Saved data entries

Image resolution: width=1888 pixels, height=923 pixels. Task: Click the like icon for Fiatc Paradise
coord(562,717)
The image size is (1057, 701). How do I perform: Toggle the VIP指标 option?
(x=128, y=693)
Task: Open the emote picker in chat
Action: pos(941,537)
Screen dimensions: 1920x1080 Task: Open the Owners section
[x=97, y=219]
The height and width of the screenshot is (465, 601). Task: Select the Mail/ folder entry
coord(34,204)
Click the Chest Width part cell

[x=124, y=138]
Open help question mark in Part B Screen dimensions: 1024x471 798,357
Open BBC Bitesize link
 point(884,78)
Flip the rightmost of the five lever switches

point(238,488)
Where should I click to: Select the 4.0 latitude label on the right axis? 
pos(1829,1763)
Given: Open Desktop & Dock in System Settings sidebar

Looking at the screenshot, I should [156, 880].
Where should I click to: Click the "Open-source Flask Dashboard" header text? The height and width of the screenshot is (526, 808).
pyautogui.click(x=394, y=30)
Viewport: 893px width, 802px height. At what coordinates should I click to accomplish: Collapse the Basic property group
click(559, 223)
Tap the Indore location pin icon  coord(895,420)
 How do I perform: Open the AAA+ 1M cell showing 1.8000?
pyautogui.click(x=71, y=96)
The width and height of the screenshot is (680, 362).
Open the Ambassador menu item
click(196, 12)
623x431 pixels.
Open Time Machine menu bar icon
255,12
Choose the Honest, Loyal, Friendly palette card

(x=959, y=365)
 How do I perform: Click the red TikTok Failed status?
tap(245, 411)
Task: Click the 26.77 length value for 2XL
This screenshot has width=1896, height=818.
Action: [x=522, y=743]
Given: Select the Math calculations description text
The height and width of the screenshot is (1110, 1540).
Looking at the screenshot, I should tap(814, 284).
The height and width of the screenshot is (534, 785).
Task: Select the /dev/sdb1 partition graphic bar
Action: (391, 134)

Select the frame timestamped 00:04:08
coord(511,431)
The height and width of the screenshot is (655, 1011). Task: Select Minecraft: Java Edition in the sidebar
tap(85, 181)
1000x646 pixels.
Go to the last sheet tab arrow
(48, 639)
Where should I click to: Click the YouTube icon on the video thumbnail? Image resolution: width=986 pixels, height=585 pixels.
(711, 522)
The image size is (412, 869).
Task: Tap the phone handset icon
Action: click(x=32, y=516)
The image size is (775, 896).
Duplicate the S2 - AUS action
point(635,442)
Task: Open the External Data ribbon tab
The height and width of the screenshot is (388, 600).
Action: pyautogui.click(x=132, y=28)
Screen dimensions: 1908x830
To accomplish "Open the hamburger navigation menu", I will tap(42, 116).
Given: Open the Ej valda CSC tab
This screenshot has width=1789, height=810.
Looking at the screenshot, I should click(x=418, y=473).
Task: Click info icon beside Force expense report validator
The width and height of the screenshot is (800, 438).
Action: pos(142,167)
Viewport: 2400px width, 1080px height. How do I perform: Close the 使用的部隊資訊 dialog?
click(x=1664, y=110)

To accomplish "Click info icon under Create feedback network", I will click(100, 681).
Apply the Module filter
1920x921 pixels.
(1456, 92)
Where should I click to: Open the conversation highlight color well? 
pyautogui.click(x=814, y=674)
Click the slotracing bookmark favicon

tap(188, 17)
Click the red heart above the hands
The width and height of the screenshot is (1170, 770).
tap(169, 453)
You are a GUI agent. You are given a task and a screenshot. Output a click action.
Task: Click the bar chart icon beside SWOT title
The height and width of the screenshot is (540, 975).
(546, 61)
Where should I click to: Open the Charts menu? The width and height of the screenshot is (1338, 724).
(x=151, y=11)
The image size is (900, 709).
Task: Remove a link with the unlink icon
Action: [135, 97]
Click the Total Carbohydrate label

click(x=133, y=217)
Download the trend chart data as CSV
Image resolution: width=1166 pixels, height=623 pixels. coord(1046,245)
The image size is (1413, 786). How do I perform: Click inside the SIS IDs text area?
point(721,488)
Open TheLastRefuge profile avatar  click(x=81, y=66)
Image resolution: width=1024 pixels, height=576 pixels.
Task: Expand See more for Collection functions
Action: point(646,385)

What the task requires
Among the lines above, which hold the word "beside"? Report each one.

Task solution
Task: Click info icon beside Force expense report validator
Task: Click the bar chart icon beside SWOT title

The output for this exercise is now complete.